Alexandre Dalicia est radical sur un point lorsqu’il s’agit de l’amour : “le savoir tord le ventre et pousse à l’excrément”. C’est donc un sentiment qui peut mettre dans la mouise. Pas la peine d’en rajouter. Même si les “poèmes cruels” de l’auteur ne font pas totalement barrage à la passion. L’être y est forcé afin de retrouver sa condition première. Certes les feux de l’amour ne brillent plus. Enfin presque. A son corps défendant le poète demeure néanmoins dans leurs brandons et leurs cendres. Certes, la séparation tardive “oblige” à l’abandon. Oblige surtout à écrire. Par où ça passe. Et ne passe plus. Le livre avance donc entre effacements et symptômes. De l’eau bouillonnante il glisse à l’eau dormante dans la solitude, le sursaut (de lucidité faute de galipette ?), le “sûr-si” douteux, hypothétique
L’amour qui se quitte ne se quitte plus, dit en substance Dalicia. Cela reste malgré tout ce qu’il tente d’inciser dans le “marbre” : à savoir une maladie, une addiction, un alcoolisme. Et la leçon implicite ne pencherait-elle pas donc vers un qu’importe si l’amour qui ne sauve pas ? Certes Dalicia sait qu’aimer ne sauve rien. Mais ce n’est pas le problème. Chacune et chacun tourne autour de son espace, de sa grammaire élémentaire.
Tout le monde espère que lorsqu’on est quitté, l’amour n’est pas encore parti. Du moins pas trop loin. Pas en totalité. Qu’on se méfie donc du titre à la Cioran du livre. Son texte est le sel du sale amour, le piment même si à force son poivre lasse. Restent sa pluie d’été, sa pluie d’hiver. Son roman de garce. Qui un jour rendra nostalgique. L’auteur pourra se rappeler qu’il n’a pas toujours été vieux. Son lecteur aussi.
jean-paul gavard-perret
Alexandre Dalicia, De l’inconvéient d’être aimé, coll. Expérimental, Editions de l’Arsenal, 2014, 168 p.

### MATÉRIEL D'ÉTUDE
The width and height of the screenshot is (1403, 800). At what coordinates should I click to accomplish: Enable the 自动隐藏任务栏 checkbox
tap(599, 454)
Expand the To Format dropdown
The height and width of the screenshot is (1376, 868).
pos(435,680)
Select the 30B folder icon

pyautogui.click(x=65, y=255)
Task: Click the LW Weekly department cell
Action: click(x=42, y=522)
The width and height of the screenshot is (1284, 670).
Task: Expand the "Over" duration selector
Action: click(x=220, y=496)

### TÂCHES À RÉALISER
1 - Relevez les trois choses qui, d'après le texte à lire, définissent l'amour tel que Dalicia tente de l'inciser dans le « marbre ».
2 - Dans le texte à lire, chez quel éditeur le livre d'Alexandre Dalicia a-t-il paru ?
3 - Renvoyez sans rien changer le passage du texte à lire qui s'ouvre sur les mots contenant « Tout le monde » et se ferme sur « 2014, 168 p. ».

### RÉPONSES PAR TÂCHE
1 - Une maladie, une addiction, un alcoolisme.

2 - Aux Editions de l'Arsenal.

3 -
Tout le monde espère que lorsqu’on est quitté, l’amour n’est pas encore parti. Du moins pas trop loin. Pas en totalité. Qu’on se méfie donc du titre à la Cioran du livre. Son texte est le sel du sale amour, le piment même si à force son poivre lasse. Restent sa pluie d’été, sa pluie d’hiver. Son roman de garce. Qui un jour rendra nostalgique. L’auteur pourra se rappeler qu’il n’a pas toujours été vieux. Son lecteur aussi.
jean-paul gavard-perret
Alexandre Dalicia, De l’inconvéient d’être aimé, coll. Expérimental, Editions de l’Arsenal, 2014, 168 p.